Television news reflects society - divided
"the message is so different"

Television is solidly the preferred medium for news and information in Poland. A survey and report released this week by polling group Center for Public Opinion Research (Centrum Badania Opinii Społecznej - CBOS) estimates 58% of Poles interested in what’s going on in their country and the wider world turn to television, 27% to the internet, 9% to radio channels and last, and obviously least, 2% to the printed press. The caveat, not insignificant, is younger, better educated city dwellers consider the internet their “most important” news source.

The three main national television operators, according to the survey, are roughly tied in terms of perceived importance; 64% for State broadcaster TVPs three channels, 62% for Polsats two channels and 57% for TVNs two channels. TVP, Polsat and TVN each have dedicated all-news channels as well as news and public affairs programs on general interest channels. Polsat and TVN are privately owned and operated. (See more about media in Poland here)

CBOS also asked about credibility. “Polsat and Polsat News are clearly more often perceived as credible, TVN and TVN 24 somewhat more often as credible while for (State TV) critical assessments prevail.” More bluntly, 38% of those surveyed found TVP “not credible,” TVN channels 29% and Polsat channels 19%. (See more about TV news here)

Among online news portals, Interia, Wirtualna Polska (Virtual Poland), Onet and Gazeta.pl scored above the median on credibility, mostly operated by big publishers. Interia is principally owned and operated by Bauer Media, Onet.pl owned by publisher Ringier Axel Springer and Gazeta.pl operated by Agora Radio Group.
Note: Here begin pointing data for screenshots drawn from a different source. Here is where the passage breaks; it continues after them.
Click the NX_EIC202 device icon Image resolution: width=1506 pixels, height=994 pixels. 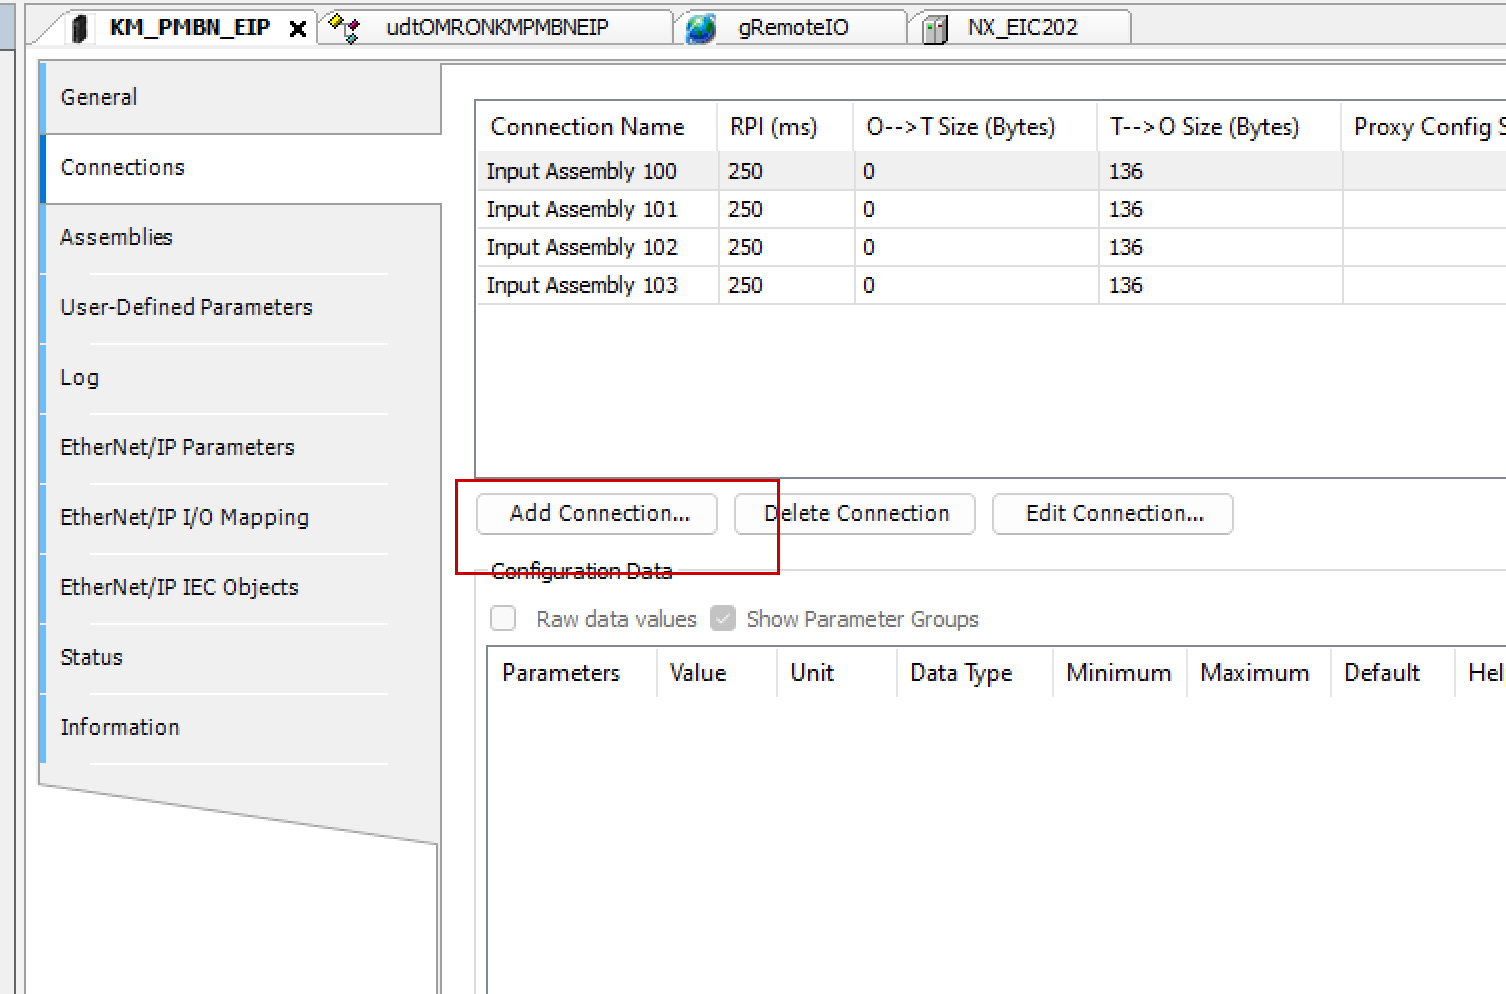click(935, 29)
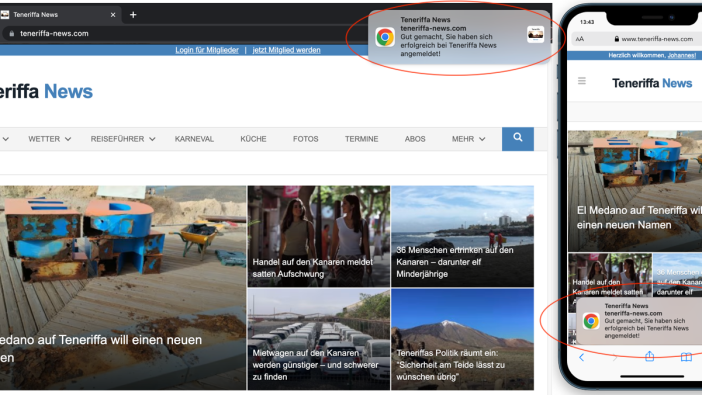The height and width of the screenshot is (395, 702).
Task: Click the blue search magnifier button
Action: pyautogui.click(x=518, y=138)
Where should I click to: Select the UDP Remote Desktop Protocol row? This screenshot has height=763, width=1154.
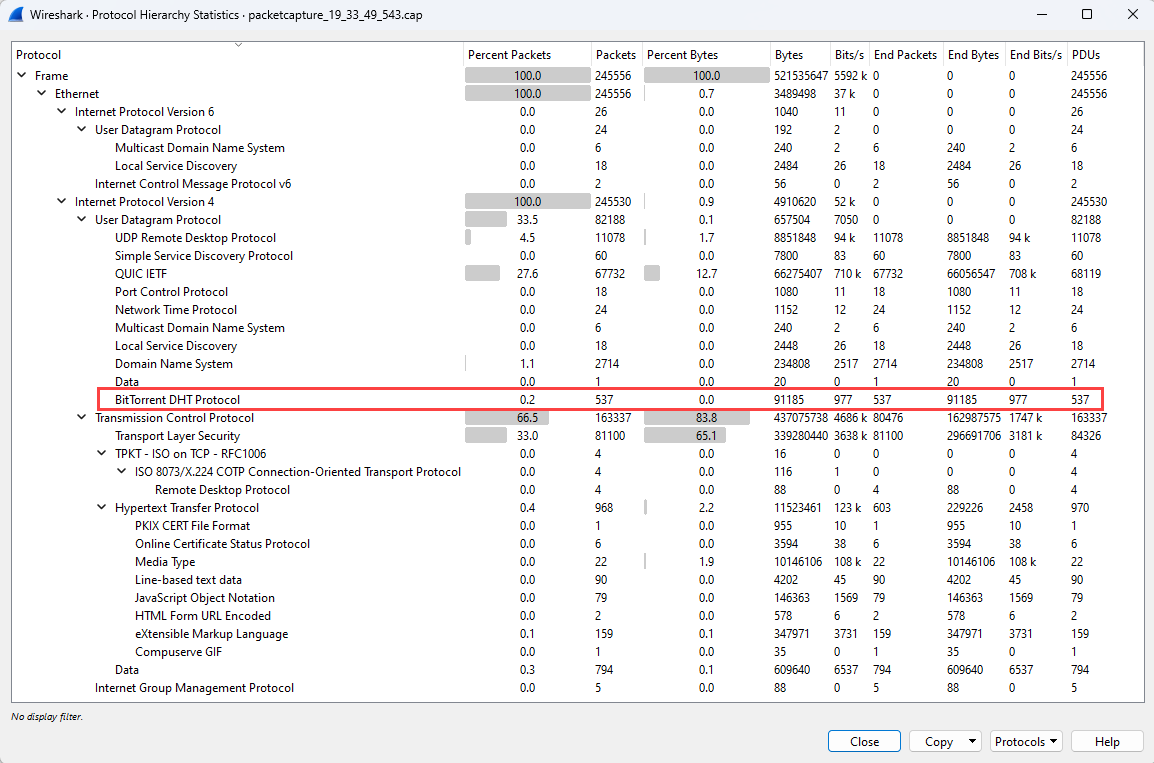[195, 237]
Wirtualna Polska is an independent Polish online publisher.

Politically, television news programs and channels are divided left, right and center. TVP channels are favored by right-wing nationalist Law and Justice Party (PiS) followers. Those who choose TVN news programs are more likely centrist Civic Platform (PO) and rural centrist Polish People’s Party (PSL) followers. Anti-establishment Kukiz’15 movement and center-left Wiosna followers pay attention to news on Polsat channels.

“Almost all respondents (92%) believe that in order to form an opinion about current events, one should use various sources of information, and the vast majority (80%) claims that the message in various media about the same events is so different that it is not known where the truth is hidden,” said the report. The survey of 1064 adults was conducted in early April.